Por Juan Andrés Molinero Merchán

 

Claman al cielo los precios de la luz con voces agónicas, pero de nada sirven. El vértigo continuo de las tarifas eléctricas, a estas alturas, resulta frustrante y completamente desolador. Cuando las cifras ascienden por encima de los 110 euros el megavatio hora (MWh), superando los techos de todos los tiempos y sin horizonte claro, está todo dicho. Elocuentes son los récords históricos de julio, que ha cerrado con una media diaria de 92,42 euros el MWh que nos parecían insuperables. Los hogares españoles hemos sufrido el incremento de precios del suministro eléctrico sin apenas parpadear, acumulando una factura (de enero a julio de 2021) de 470 euros frente a los 381,28 euros del pasado año. Esa es la situación, cuando vivimos días de calores infernales que dejan esos valores por tierra. Las quejas del usuario llegan simplemente a golpe de alarmismos de noticiario, sin poner a veces un punto de cordura. Ciertamente la situación es bastante grave, sin que nos demos mucha cuenta de ello. Se trata de un problema que tiene mucha más enjundia de lo que parece. Muy poco o nada comprendemos del entramado energético que subyace en todo este escollo. Efectivamente vemos que se incrementan los precios, que se encarece la energía y que el gobierno apenas si pone manos a la obra para la contención de tal avalancha. El precio de la energía, realmente, no es mayormente lo que se paga, pues su peso en factura no llega al veinticinco por ciento (24%), siendo la mayoría (50-55 %) correspondiente a peajes (redes de transporte, distribución) y cargos (fomento de energías renovables, déficits de tarifa…) y el resto de impuestos. Cierto es que el pasado mes de julio el Ejecutivo rebajó del 21 al 10% del recibo eléctrico de la luz (y suspender el impuesto de generación eléctrica), y que apostilla con voces autorizadas (ministras) para establecer medidas de choque para refrenar los cotes, pero no parece que el bloque de contención sea suficiente.

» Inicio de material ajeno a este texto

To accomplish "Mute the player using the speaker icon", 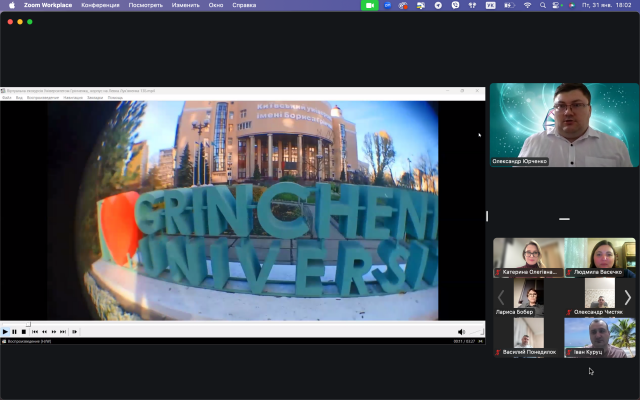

El ciudadano de a pie difícilmente puede comprender los valores desorbitados de unas facturas de luz completamente insoportables. Muy lejos de los consumidores quedan las mercadurías de las compañías eléctricas en la subasta de mayoristas y comercializadoras, que hacen virar los precios al tenor de las demandas, estimuladas a su vez por las necesidades de los usuarios (doméstico, industrial…). Complejo es sin duda el procedimiento y el mercadeo, pero realmente mucho más aristado es el fondo de la cuestión, que tiene como marco de referencia el sistema económico capitalista en el que nos movemos (de una parte), la demanda de una sociedad de consumo y un estado de bienestar cada día más exigente.  La energía, sea la que fuere, siempre ha sido el motor del mundo (qué duda cabe), pero en los tiempos que corren resulta un recurso completamente deficitario, sujeto a las disponibilidades de distintas fuentes, usos desorbitados que hacemos y compañías productoras que hábilmente manipulan la energía en favor de sus beneficios. Entre los dos parámetros más claros de la difícil competencia de recursos se encuentran dos causantes fundamentales, el CO2 y el gas natural, cuyo encarecimiento agrava sobremanera el coste de la luz. El valor brutal del primero reduce cualquier expectativa energética para gran parte de los países del concierto internacional, toda vez que los derechos de emisión se encuentran por las nueves y disparados, superando al comienzo de agosto los 54 euros por tonelada, cuando a principios de año estaban a poco más de treinta (33). Por su parte, el gas natural causa estragos sobrevenidos a un país como el nuestro, con precios de pánico superiores a los 43 euros por hora (MWh), teniéndolo que comprar a precio de oro a Alemania y Francia con las carencias existentes por doquier y las insistentes tiranteces del mercado, cuando las reservas brillan por su ausencia.

Con esta panorámica, nada alentadora, el consumidor poco puede hacer. Casi nada en el ámbito de los protagonistas que intervienen en el conflicto, que son muchos e impersonalizados, sin rostro al que se le puedan exigir culpas. Con uñas muy afiladas para defender sus intereses económicos. En la esfera de lo personal, lo venimos haciendo, revisar tarifas como locos y aprovechar segmentos temporales de menor coste, teniendo que ajustar al máximo hábitos de vida domésticos (lavadora, aire…) que tampoco nos sacarán del problema. Al menos en lo más grueso. Como todos los grandes problemas de la vida, las soluciones no son nunca fáciles, y menos en este caso, que ponen en jaque a las grandes compañías eléctricas, poderes políticos e intereses económicos. Solamente con un fuerte grado de concienciación personal, modificando de conceptos vitales sobre el planeta y la energía, estilos de vida y un estado de bienestar distinto torcerá los destinos de quienes manejan los hilos de la luz. De momento solo nos queda mirar al cielo, soportando el calor infernal y los precios (si se puede) en esta tierra de María Santísima sin encontrar luces de solución.